As primeiras peças foram escritas em tupi, português ou espanhol, e versavam sobre temas como o amor ou o temor a Deus com personagens como anjos, demónios ou imperadores. O Padre Anchieta destacou-se na escrita de peças como o “Auto da pregação universal”, escrito entre 1567 e 1570 , ou  “ Na festa de S. Lourenço”, sobre o mistério, e os atores eram índios, padres jovens, mamelucos e brancos.  
Registe-se a título de curiosidade que o Teatro era então matéria obrigatória ensinada   nas humanidades, nos Colégios  da Companhia de Jesus. Só estavam proibidas as personagens femininas nas peças para evitar o empolgamento dos jovens padres.  

Nelson Rodrigues
Nelson Falcão Rodrigues nunca deixou ninguém indiferente.
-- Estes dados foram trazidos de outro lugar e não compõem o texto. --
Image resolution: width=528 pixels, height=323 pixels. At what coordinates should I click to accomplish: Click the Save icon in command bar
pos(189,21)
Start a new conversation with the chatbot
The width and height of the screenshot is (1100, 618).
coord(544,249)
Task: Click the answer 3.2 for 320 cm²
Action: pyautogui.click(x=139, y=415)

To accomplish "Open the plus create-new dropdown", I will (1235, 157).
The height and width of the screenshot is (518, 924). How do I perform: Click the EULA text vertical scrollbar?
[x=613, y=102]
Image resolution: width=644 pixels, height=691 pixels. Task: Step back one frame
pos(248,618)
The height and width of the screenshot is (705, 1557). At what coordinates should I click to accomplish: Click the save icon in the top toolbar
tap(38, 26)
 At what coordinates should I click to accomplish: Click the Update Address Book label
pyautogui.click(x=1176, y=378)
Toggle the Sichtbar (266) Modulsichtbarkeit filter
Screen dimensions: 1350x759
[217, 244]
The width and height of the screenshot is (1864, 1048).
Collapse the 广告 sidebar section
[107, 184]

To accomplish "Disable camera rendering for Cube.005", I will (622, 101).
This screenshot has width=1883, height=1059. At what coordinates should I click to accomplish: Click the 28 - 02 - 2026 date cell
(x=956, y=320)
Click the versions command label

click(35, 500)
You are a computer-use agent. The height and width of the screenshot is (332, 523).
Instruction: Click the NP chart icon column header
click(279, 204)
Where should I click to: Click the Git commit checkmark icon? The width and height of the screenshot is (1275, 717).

Afinal é dele a frase “ toda a unanimidade é burra” e  sempre se afirmou como uma personalidade vincada, um autor com imenso talento, e um dramaturgo que marcou o Teatro brasileiro.
Nascido no Recife em 1912, foi viver para o Rio de Janeiro em 1916, e já adulto começou a trabalhar no Jornal “ A manhã”, passando mais tarde pelo “ Globo” pelo “ O Jornal” . Afirmou-se como um cronista extraordinário a fazer  a cobertura policial,  a escrever deliciosas críticas sobre o futebol, e até a escrever folhetins de novela sob o pseudómino “ Susana Flag”.
O êxito deste folhetim que apresentou no “ O Jornal” levou-o a escrever a sua terceira peça “ Álbum de família”. Antes já tinha escrito “ A mulher sem pecado”, sem grande sucesso”, e “ Vestida de noiva”, que causou sensação e escândalo na sociedade brasileira pela crítica que fazia à família convencional e aos preconceitos sociais e sexuais.  
É autor de várias peças de teatro, romances, contos, crónicas futebolísticas, e em todos os géneros deixou uma herança que ainda hoje se faz sentir na Literatura brasileira. Nelson Rodrigues ou como ele se definiu para a posteridade : “ sou um menino que vê o amor pelo buraco da fechadura … o buraco da fechadura é a minha óptica de ficcionista … sou e sempre fui um anjo pornográfico desde menino”.